_ABOUT THIS TASK:_ Print exactly the lines from the one containing "Where should I click to: Click the chevron" through the last line of the entries below; the pictures stay out of the copy.

+++ STORED DATA +++

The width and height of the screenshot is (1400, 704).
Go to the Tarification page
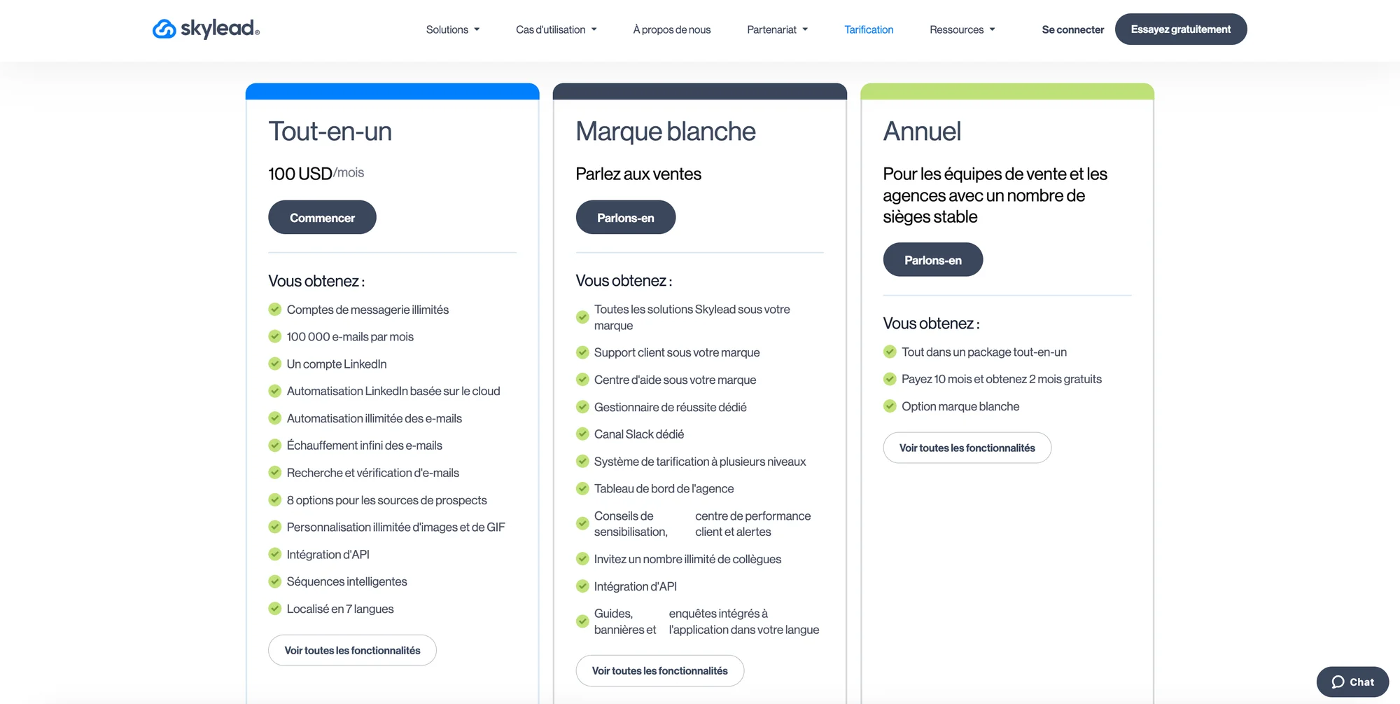point(869,29)
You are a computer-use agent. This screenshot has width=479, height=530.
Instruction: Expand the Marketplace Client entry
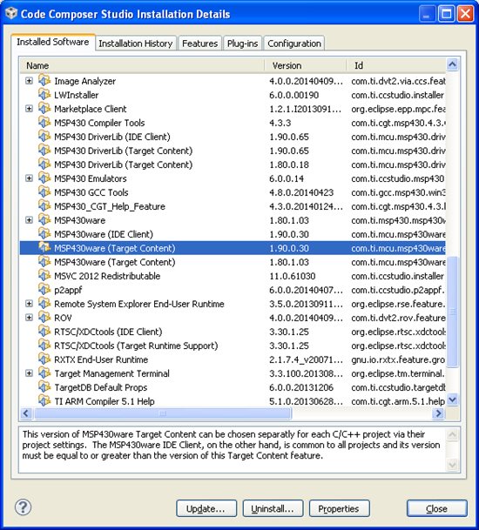click(x=30, y=109)
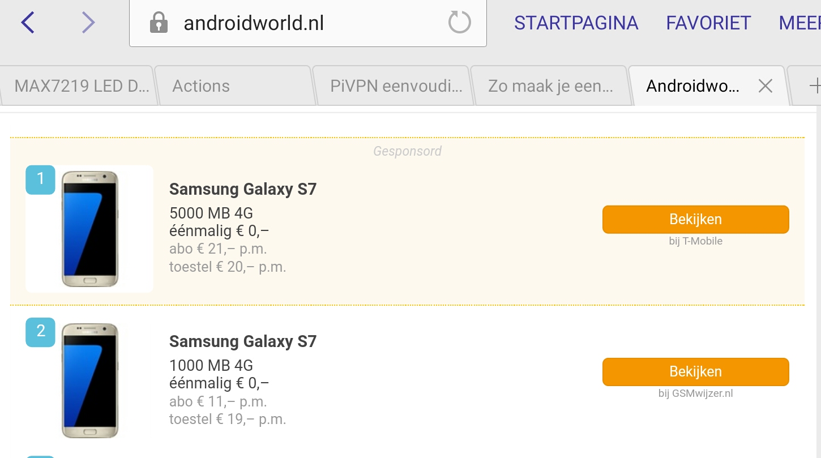Click the second Galaxy S7 phone thumbnail
Screen dimensions: 821x458
[x=89, y=380]

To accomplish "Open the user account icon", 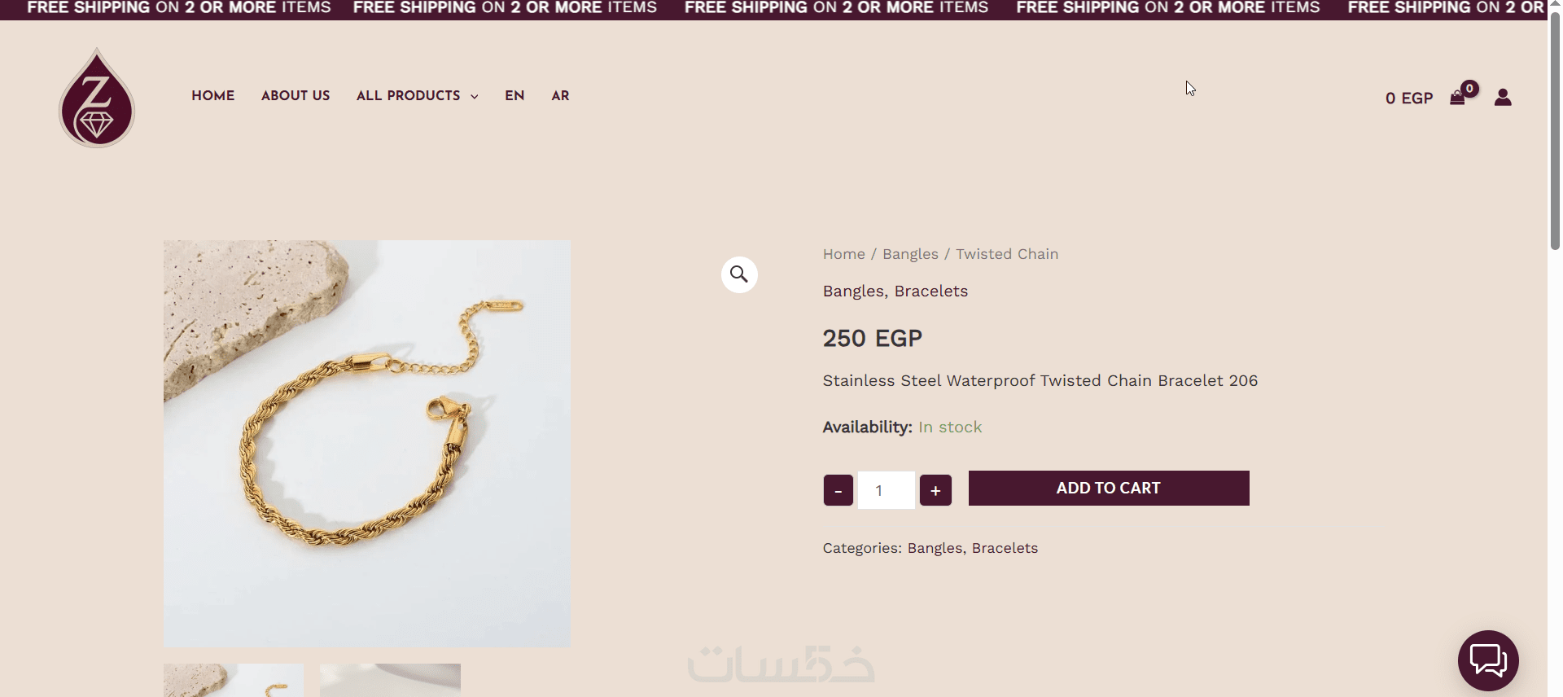I will [1503, 98].
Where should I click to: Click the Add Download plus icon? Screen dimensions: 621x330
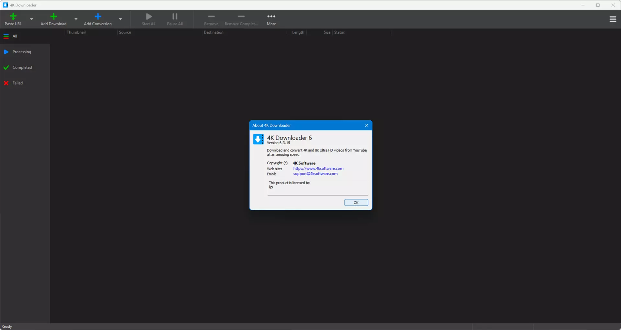(x=53, y=17)
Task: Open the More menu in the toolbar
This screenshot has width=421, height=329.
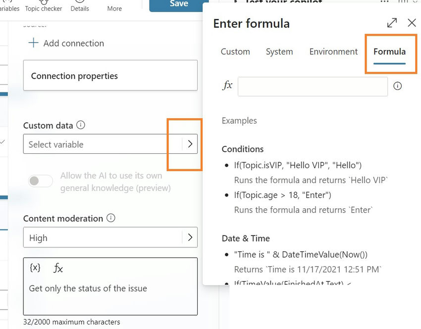Action: tap(114, 6)
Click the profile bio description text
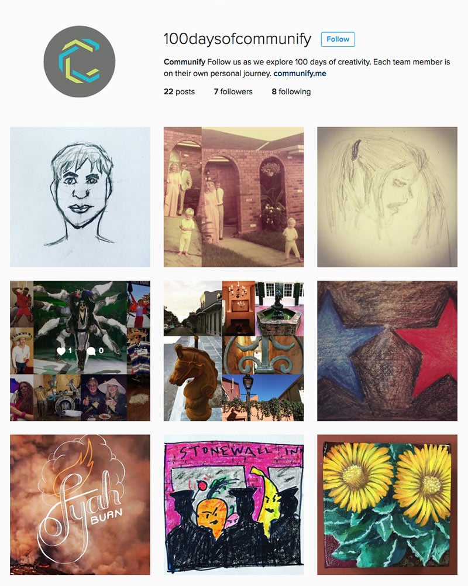 click(307, 67)
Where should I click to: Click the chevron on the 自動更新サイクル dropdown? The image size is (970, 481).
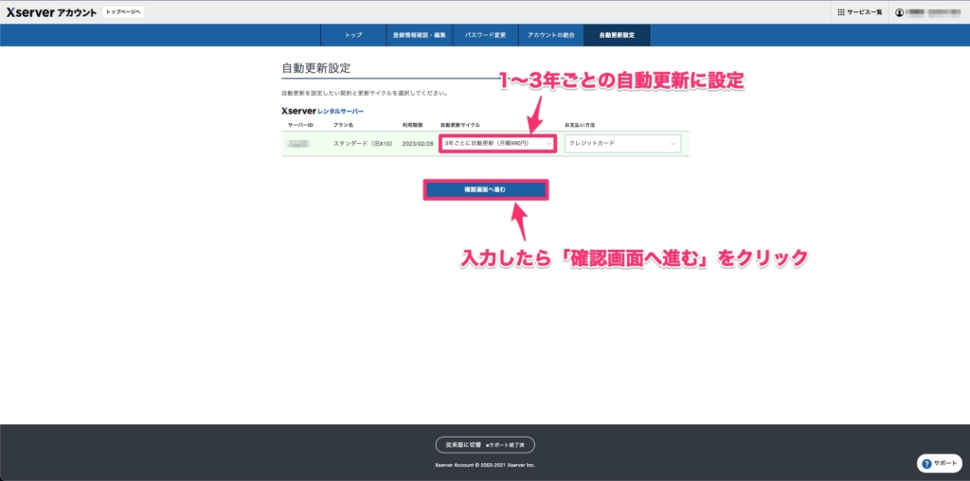tap(547, 143)
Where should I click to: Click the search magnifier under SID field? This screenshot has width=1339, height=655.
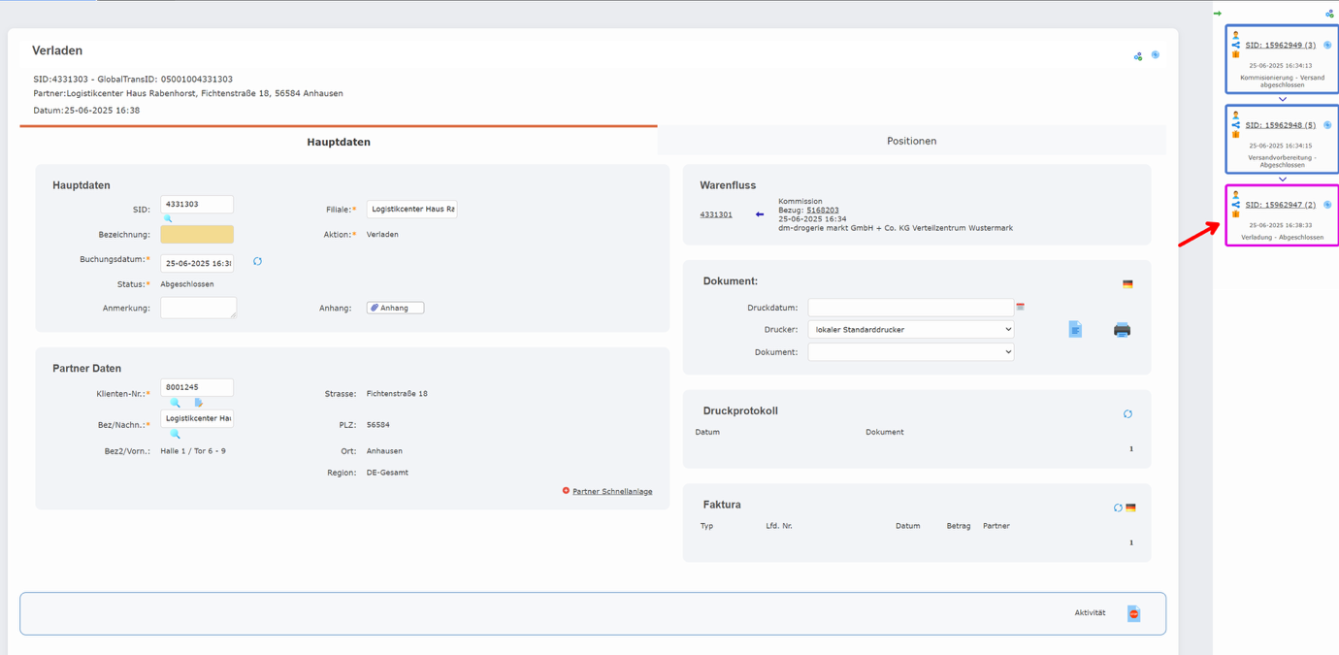click(168, 219)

+++

_EXERCISE SOLUTION:_
Where should I click to: Click the chevron on the 自動更新サイクル dropdown? The image size is (970, 481).
tap(547, 143)
Where should I click to: Click the search magnifier under SID field? This screenshot has width=1339, height=655.
click(168, 219)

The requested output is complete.